İnsan kendisini tanımlarken bazen olduğundan daha farklı, olduğundan daha iyi, daha mükemmel tarif edebilir. Olmak istediği biçimde de tarifleyebilir kişiliğini. Ama biz davranışlarına pratiğine bakarak kişinin kendisini tanımlamasının gerçekçi olup olmadığını görebiliriz. Bizde bir söz vardır “ayinesi iştir kişinin lafa bakılmaz.”
Benim ayinem de direnişim oldu sürece uygun olarak. Büyük hukuksuzlukların iktidar tarafından pervasızca, aleni, gözümüzün içine baka baka yapıldığı bir süreçte gayet açık, şeffaf, halkın gözleri önünde, sokakta, medyada sergilenecek bir direnişten başka seçeneğim olmadı. Özellikle şeffaf olmasına özen gösterdim ki iktidar direnişime iftira atamasın. Uydurma deliller bile gösteremesin. Halkı haksız olduğuma inandırmaya çalışmasın.
10 yıl önce 1 aylık direnişle alacağımız sonucu ne yazık ki demokrasinin izini silmeye çalışan bu iktidar döneminde alamıyoruz. Haklılığımız açıkken haksız gözaltılara tutuklamalara maruz kalıyoruz. Hiç çekinmeden mahkemeler üzerinde baskı kurup davaların sonuçlarını değiştirebiliyorlar. Baskı tehdit ya da avantalarla buldukları tanıklara ne isterlerse söyletebiliyorlar. Bu hafta devam eden Çağdaş Hukukçular Derneği Davası, Gezi Davası, Selahattin Demirtaş Davası, birçok siyasi tutsağın davası, cemaat davaları, askeri öğrenciler davası, kadın cinayetleri davaları söylediklerimi kanıtlar örnek davalardır ve hukuk garabeti olarak kamuoyu vicdanında sorgulanmaktadır. Herkes iktidarın ne yapmaya çalıştığını biliyor ama sosyal medya yasası çıkarılarak gerçeklerin söylenmesi engellenmek isteniyor. Bu atraksiyonların hepsi birbirine bağlıdır ve iktidarı kurtarma operasyonunun bir parçasıdır. Biliyoruz!

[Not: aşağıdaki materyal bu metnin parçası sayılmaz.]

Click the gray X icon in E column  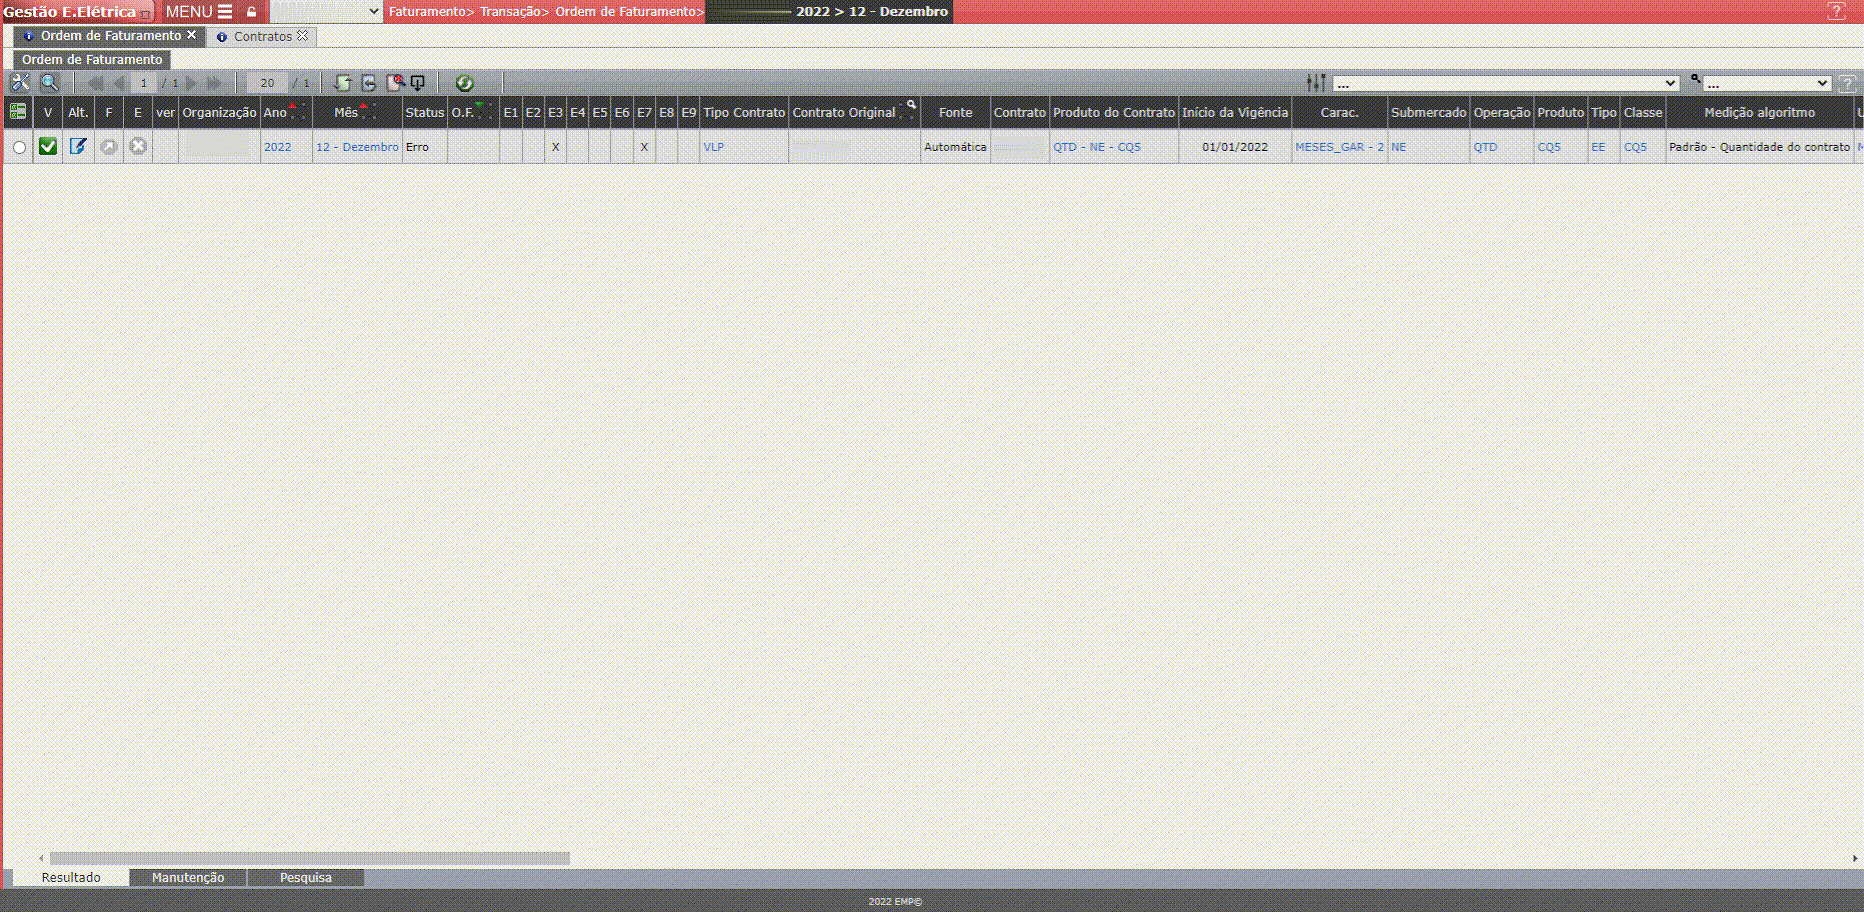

Günden güne daha fazla baskıya maruz kalacağımız da aşikardır. Suçları arttıkça pervasızlaşıyorlar. Önümüzdeki seçimi kaybetmekten çok korkuyorlar. Hem servetlerini kaybetmekten hem de yaptıklarından dolayı yargılanmaktan korkuyorlar. Dünyanın başka başka yerlerinde benzer süreçler yaşandı. Ve biz dünya halklarının çektiklerine şahit olduk. Benzerlerini bize yapamazlar mı? Elbet yapabilirler. Ama ne zaman dayanışmayı yok edebilirlerse, ne zaman kişisel çıkarları toplumsal çıkarların yerine koyarlarsa, ne zaman bizleri bilgiden, aydınlanmaktan, ilerici değerlerden koparırlarsa, ne zaman aptallaştırırlarsa işte o zaman…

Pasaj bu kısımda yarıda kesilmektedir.